На каждом пассажирском вагоне по всей длине шла гордая надпись: «Спальный вагон прямого сообщения».

– Теперича-то пожиже будет, – возле Травина остановился пожилой мужчина с тележкой и бляхой на фартуке, попросил папиросу, раскурил, растирая замерзшие руки, – не тот коленкор. То ли дело при царе-батюшке, в кажной купе ванна медная стояла, диван кожаный с золотыми гвоздями да кресла вокруг стола блестящего, наш брат туда только в белых перчатках и чистом фартуке заглядывал, как нос покажет, тут же на этот нос целковый. Вот такие времена бывали, а тут что, рукомойник оставили, и то не везде. Нет, понимаешь, шика и блеска. У вас, господин-товарищ, какая категория?

– Вторая, – ответил Сергей.

– В старом вагоне или в новом?

– В шестом.

– Знамо, в старом. Там, хоть и нет, значит, рукомойника личного, зато двое вас в купе лягут один над другим, а в этих, нонешних, вчетвером ютятся. Какой же это второй класс, я тебя спрашиваю? Безобразие одно.

Носильщик сплюнул, растоптал окурок и отправился ловить клиентов. До отправления оставалось тридцать минут, Сергей взялся за ручку чемодана, тут его хлопнули по спине. Легонько и неожиданно. Травин обернулся и увидел Варю Лапину.

За неполный год, что они не виделись, женщина немного осунулась, отчего ярко-зеленые глаза казались еще больше. На лице, густо покрытом веснушками, резче обозначились скулы, подбородок стал более острым, а возле глаз окончательно появились морщинки. Варя была не одна, рядом с ней стоял невысокий мужчина в теплом пальто и шляпе. Круглое брезгливое лицо совсем не украшали тонкие седеющие усики.
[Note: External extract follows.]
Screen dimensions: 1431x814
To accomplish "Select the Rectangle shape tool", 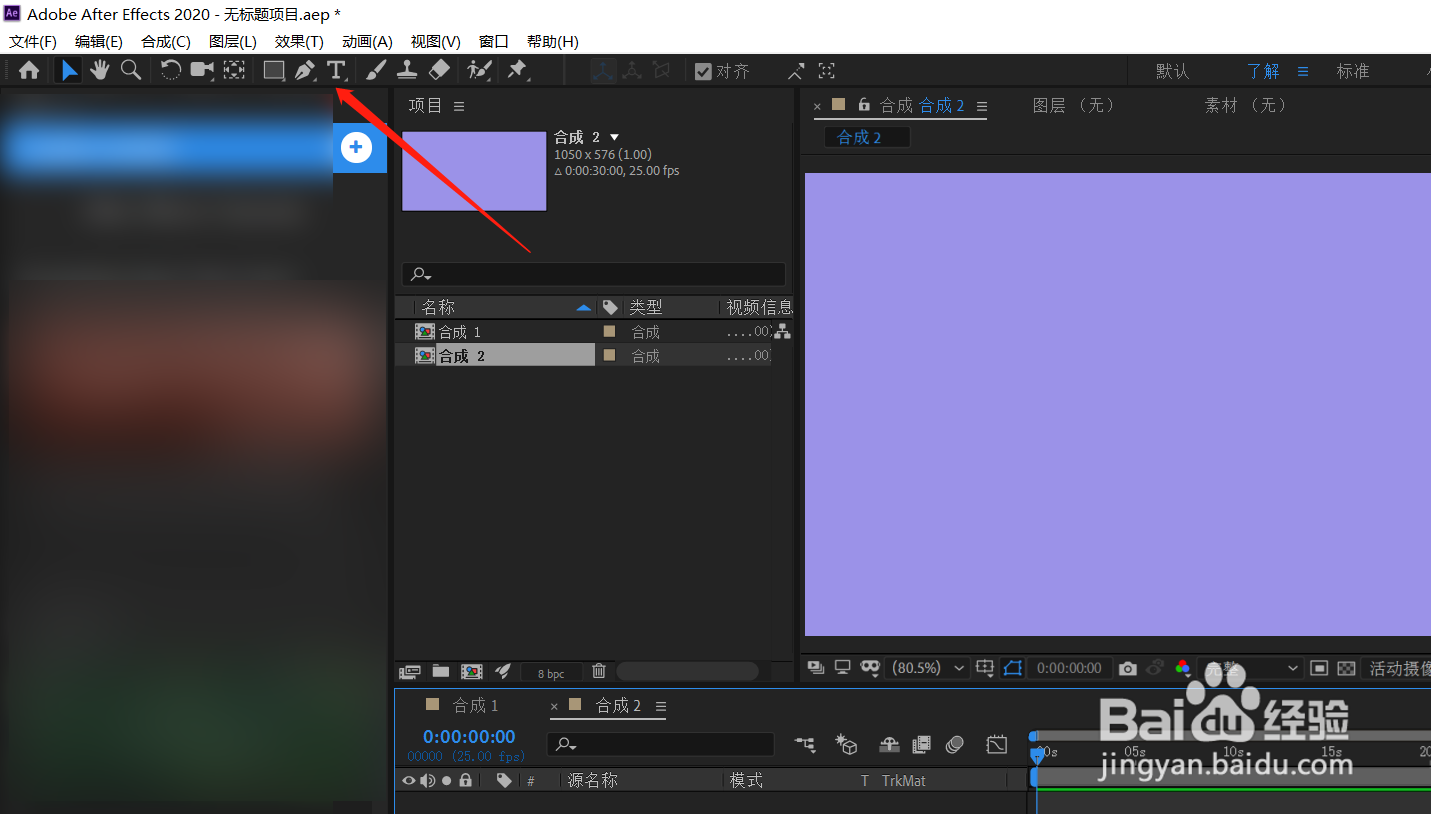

– Здравствуй, Сергей, – сказала Лапина как ни в чем не бывало, – ты что тут делаешь? Знакомься, это мой муж, Викентий Павлович Пупко.

Травин протянул руку, Викентий Павлович ответил на пожатие слабо. И вообще он смотрел на Сергея с подозрением.

– Мы с Сережей Травиным старые друзья, – Варя ничуть не смутилась, что знакомит мужа с посторонним мужчиной, – вместе жили в Пскове. Кстати, он – начальник всей псковской почты. Ты ведь еще начальник? Провожаешь кого-то?

– Бывший начальник. Еду в Читу по служебным делам.

– Надо же, – Лапина всплеснула руками, – значит, вместе неделю трястись будем.

К ним подошел еще один мужчина, невысокий, крепко сбитый, коротко стриженный, со сдвинутым набок носом и набитыми костяшками пальцев, лет на пять или даже семь старше Сергея. В руках он держал два английских кожаных саквояжа и дамскую сумку.

– Этот молодой человек с нами – Дмитрий Бейлин, – представила его Лапина. – Все в порядке?

– Багаж сдал, Варвара Алексеевна, – доложил Дмитрий, – как велено, квитанции у меня.

Он разглядывал Травина с любопытством и ладонь стиснул крепко.

– У нас столько вещей, что, наверное, половину вагона заняли, – Варя зябко поежилась, – холодно, пойдем в купе. Твой багаж где, сдал уже?

– Еду налегке, – Сергей продемонстрировал портфель, – если что понадобится, на месте куплю.

– Еще увидимся и поболтаем, мы в пятом.